The first race run at Longchamp was on Sunday 27 April 1857, in front of a massive crowd. The Emperor Napoleon III and his wife Eugénie were present, having sailed down the Seine River on their private yacht to watch the third race. Until 1930, many Parisians came to the track down the river on steamboats and various other vessels, the trip taking around an hour to the Pont de Suresnes. The royal couple joined Prince Jérôme Bonaparte and his son Prince Napoleon in the Royal Enclosure alongside the Prince of Nassau, Prince Murat and the Duke of Morny, an avid racegoer.
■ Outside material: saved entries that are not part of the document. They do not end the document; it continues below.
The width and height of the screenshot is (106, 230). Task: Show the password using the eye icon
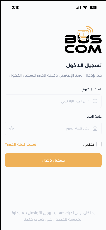(12, 128)
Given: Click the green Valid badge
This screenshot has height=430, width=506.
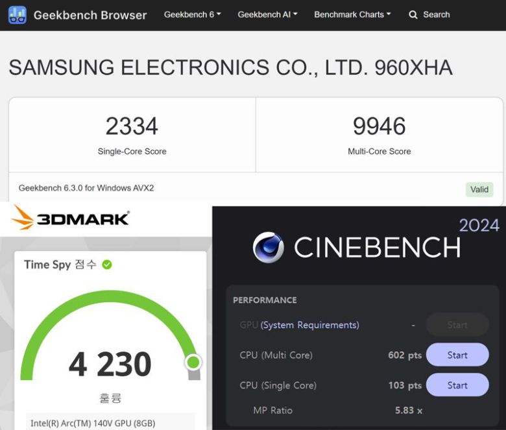Looking at the screenshot, I should 479,189.
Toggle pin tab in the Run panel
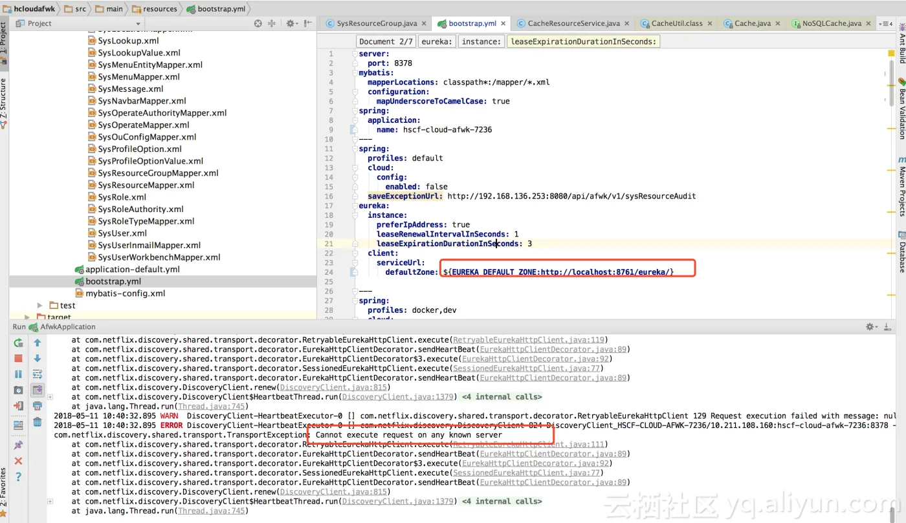 (x=18, y=445)
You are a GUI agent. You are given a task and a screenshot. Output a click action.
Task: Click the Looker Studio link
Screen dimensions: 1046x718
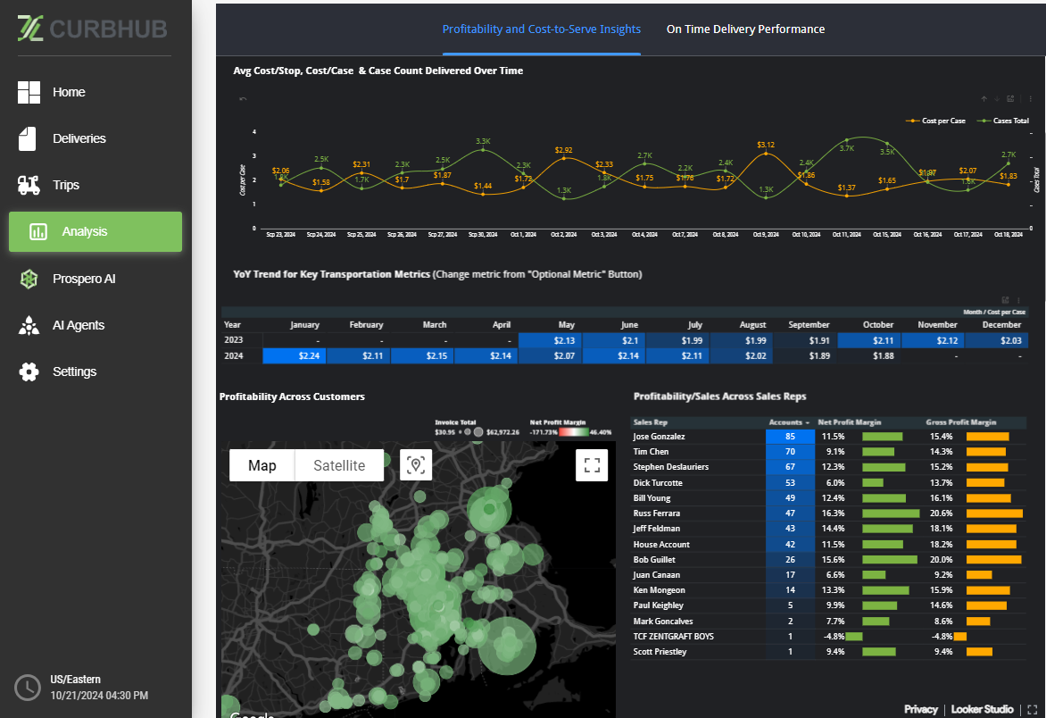click(x=982, y=709)
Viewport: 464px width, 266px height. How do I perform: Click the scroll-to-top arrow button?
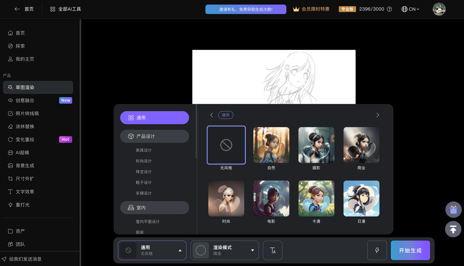[x=453, y=229]
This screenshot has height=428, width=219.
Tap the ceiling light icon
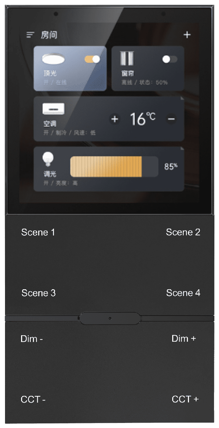[x=53, y=59]
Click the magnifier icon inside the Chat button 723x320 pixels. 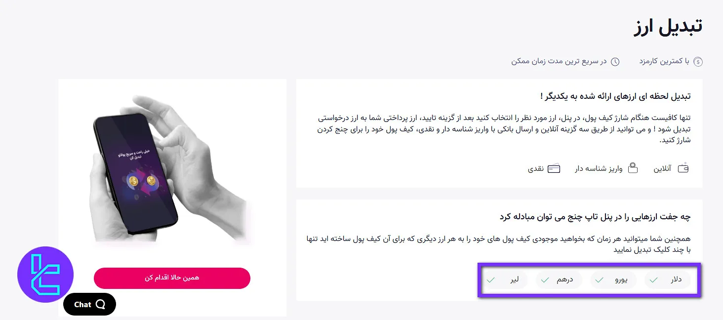100,304
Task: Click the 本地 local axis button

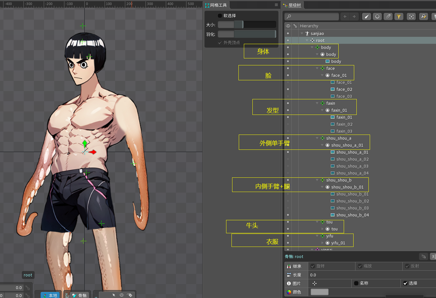Action: pyautogui.click(x=50, y=295)
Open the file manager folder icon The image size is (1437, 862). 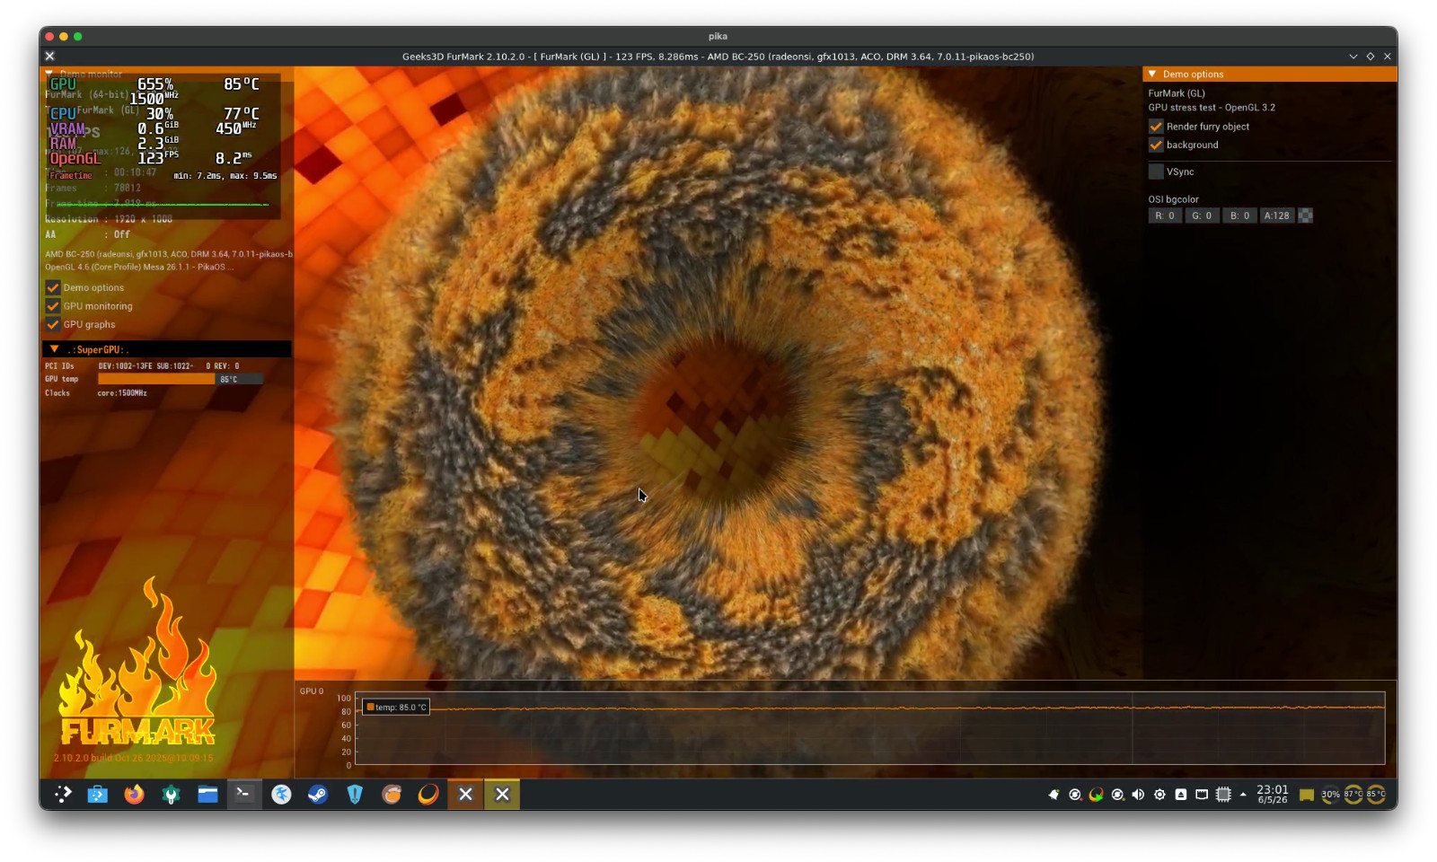point(207,794)
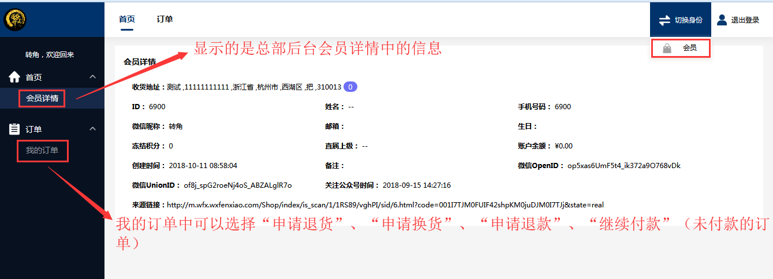
Task: Click the blue 0 badge after address
Action: pos(350,87)
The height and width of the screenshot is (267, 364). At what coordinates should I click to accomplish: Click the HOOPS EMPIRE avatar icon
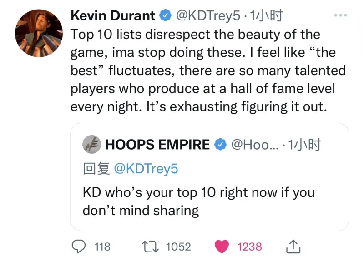[91, 145]
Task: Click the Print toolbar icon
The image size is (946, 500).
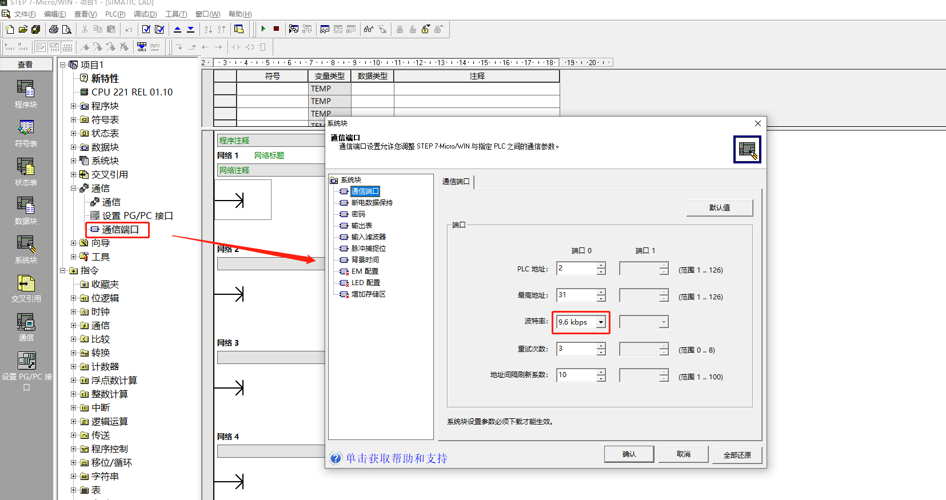Action: 54,29
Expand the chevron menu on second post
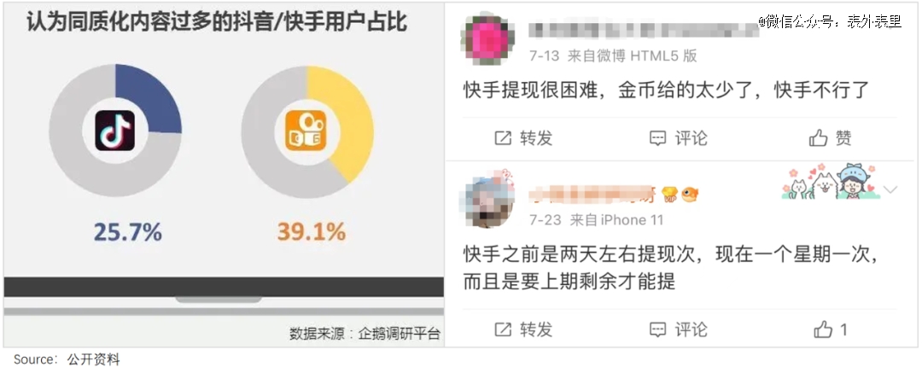 (890, 189)
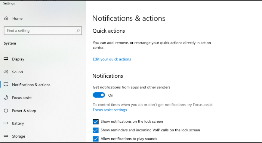Turn off Get notifications from apps toggle
Screen dimensions: 262x143
[99, 95]
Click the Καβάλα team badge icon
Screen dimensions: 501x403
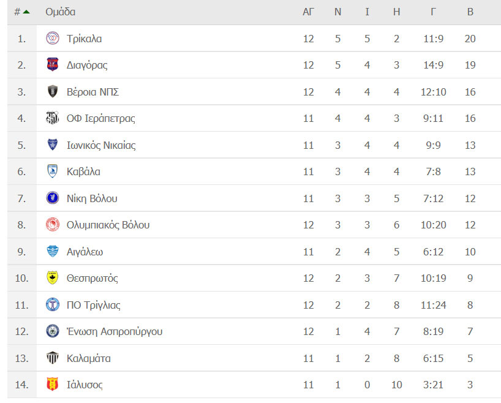point(53,171)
Non-aristocratic members of the upper classes were not permitted into the Royal Enclosure and had to be content with watching from their barouche carriages on the lawn.

A number of prominent artists have painted horse racing scenes at Longchamp, including the one seen here by Édouard Manet in 1867, and another four years later by Edgar Degas titled Race Horses at Longchamp.

Racing continued during World War II.

==Events venue==
Longchamp hosts the annual Solidays music festival, which takes place in late June, as well as the Lollapalooza Paris festival, which occurs annually in mid-July.

The Rolling Stones performed at Longchamp on 30 June and 1 July 1995 during their Voodoo Lounge Tour, and they played again on 23 July 2022 as part of their Sixty Europe Tour.